Llevaba demasiados años sin andar por ahí. Cuando me vine a vivir a Buenos Aires a comienzos de los 90 alquilamos en Córdoba y Billinghurst y ese era mi barrio. Y cuando empecé a trabajar en el centro, Córdoba se convirtió en mi calle de regreso. El primer mes volvía caminando porque hasta que cobré el primer sueldo estaba sin un peso. Y buscaba en los cordones moneditas de un centavo. En esos años, en los días de oferta, la baguete de COTO costaba 9 centavos. $0.09. Y muchas veces no llegaba a juntar esas nueve guitas. Cuando en mi paseo llegué a la plaza de Anchorena, la de los perros, se me volvieron todos esos días. En ese COTO a veces me compraba la baguete y me la comía, así pelada, en un banquito. No aguantaba las 6 o 7 cuadras que faltaban para llegar a casa. Pero también se me volvieron otros. Esa plaza fue lo primero que ví cuando vinimos a conocer Buenos Aires en el 87 con los jirones de familia que teníamos. Nos alojábamos en el Hotel Piriápolis ahí al lado. "Hotel para Turistas" decía. Tiempos en que el turismo era algo extraño.

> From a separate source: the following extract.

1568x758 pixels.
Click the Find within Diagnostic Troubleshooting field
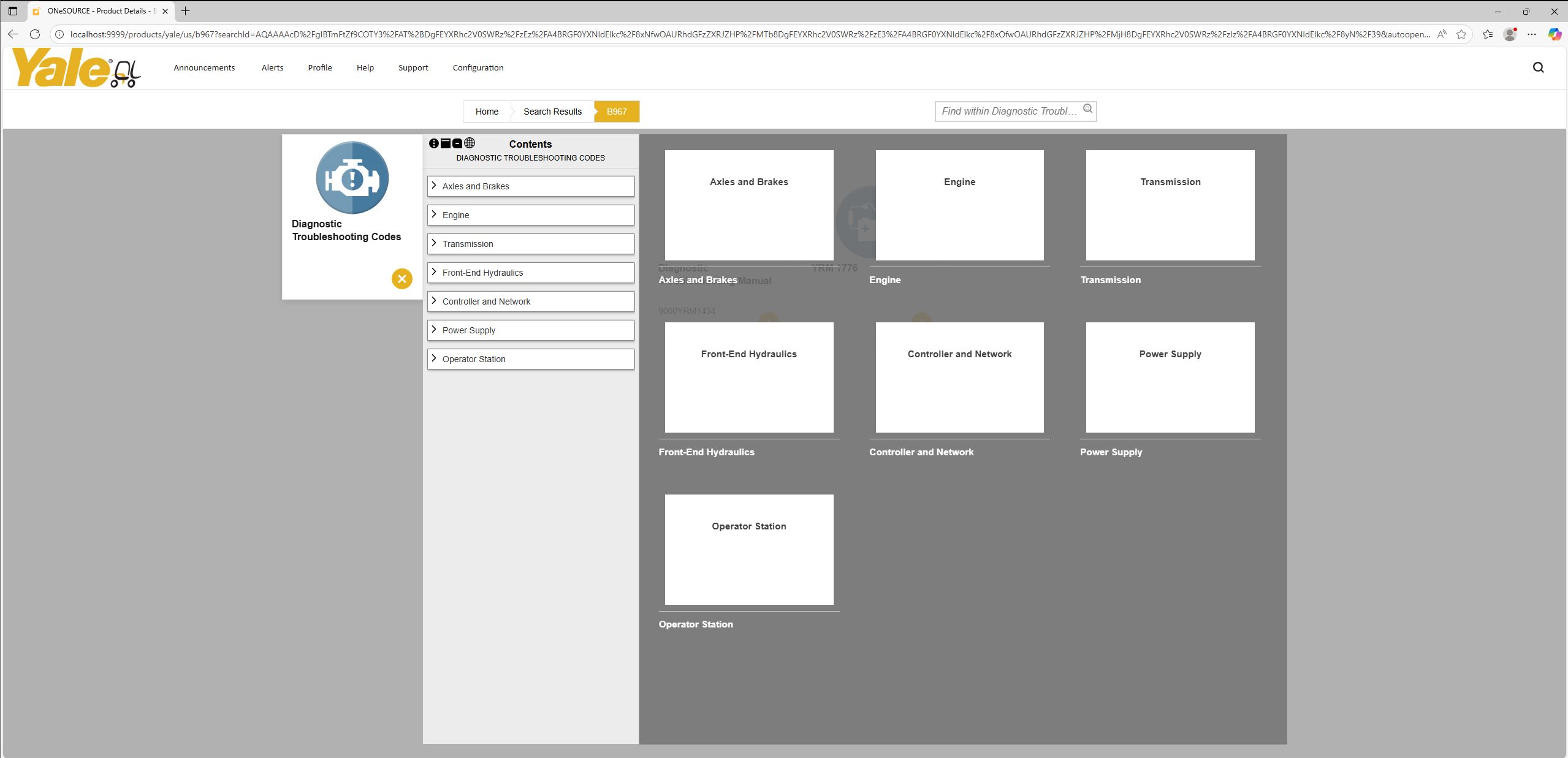point(1008,112)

En la fuente nos sacamos una foto con mi hermana, no sé si aún existe. Igual estaba borrosa y podría haber sido de cualquiera. No tengo muchos ni buenos recuerdos de esos tiempos, la familia estaba totalmente rota, pero hay algo que jamás me olvido: Enfrente de la plaza había un bodegón al que una noche fuimos a comer y que tenía manteles de cuadrillé blanco y rojo y decenas, cientos de jamones colgados en el techo que para mí, paisanito que nunca había salido de Trelew, eran algo maravilloso, fellinesco, como la cúpula de la Capilla Sixtina o la ballena gigante que cuelga del techo del Museo de Historia Natural en Londres. Qué iba a imaginar yo que muchos, demasiados años y demasiadas vidas después, iba a darme el lujo de instalarme en Kensington a la vuelta del museo, y que vería una y mil veces esa ballena con la misma fascinación con que miraba los jamones crudos flotando por el aire. O que iba a quedarme tieso del cogote tratando de guardar cada detalle del fresco que pintara el pobre Miguel Ángel, que dicen que quedó jodido para siempre de la espalda.

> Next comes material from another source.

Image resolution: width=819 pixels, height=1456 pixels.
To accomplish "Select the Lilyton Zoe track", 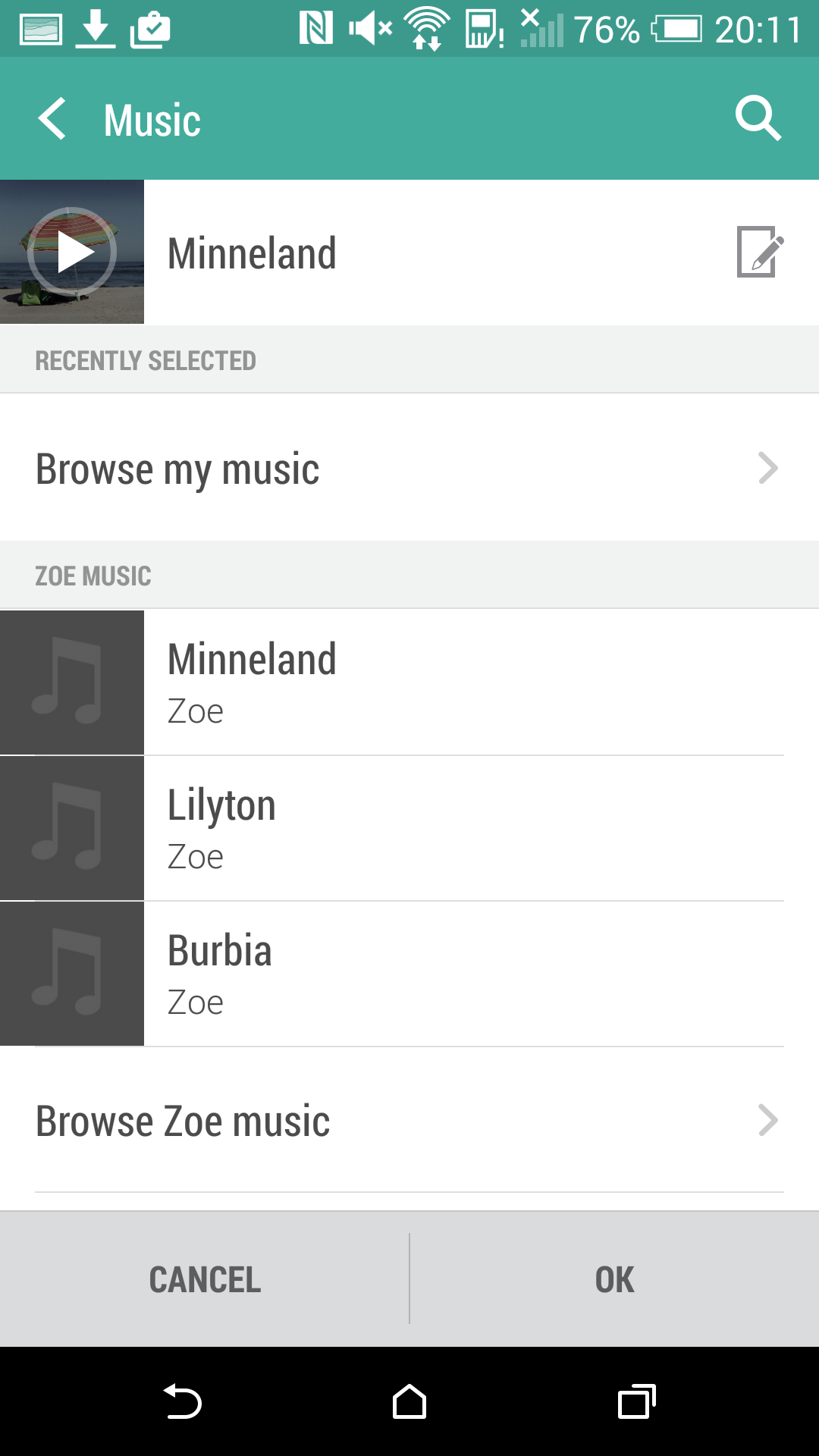I will point(463,828).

Y que después de todas esas y otras vueltas iba a volver, treinta años después, y me iba a poner a ver si estaban todavía el hotel Piriápolis y el bodegón de los manteles rojos, pero qué van a estar, hay dos torres, una a medio terminar, que se ven bonitas, pero que no tienen nada parecido a jamones ni a ballenas volando en sus alturas.
Lo que todavía está es el COTO, obviamente era medianoche y estaba cerrado, sigue tan feo como siempre, y ahora sus baguetes además de horrendas son caras, así que tampoco de eso tuve nostalgia. Seguí con mi vuelta larga, escuchando canciones en italiano para ver si se me pega algo del idioma. A Italia fui hace cuatro años, parecen cien pero fueron cuatro, y recién ahora se me ocurre ver si cazo algo, o si me hago entender.
Con el dólar a mil quinientos voy a volver en 2090.
Y entre Laura Pausini y Lucio Dalla, entre Nicola Di Bari y Doménico Modugno, me entraron una ganas irrefrenables de comer pan, como si realmente hubiera viajado en el tiempo y se me hubiera pegado ese hambre traicionero de finales de los noventa.
Por suerte hoy habíamos comprado flautitas. Y había jamón y manteca en la heladera. Me hice unos mates, a la una de la mañana me hice mates, y me estoy morfando el sánguche mientras pienso que aunque sigo alquilando y laburando, y no vivo lejos de esa plaza infernal, he sido un tipo afortunado.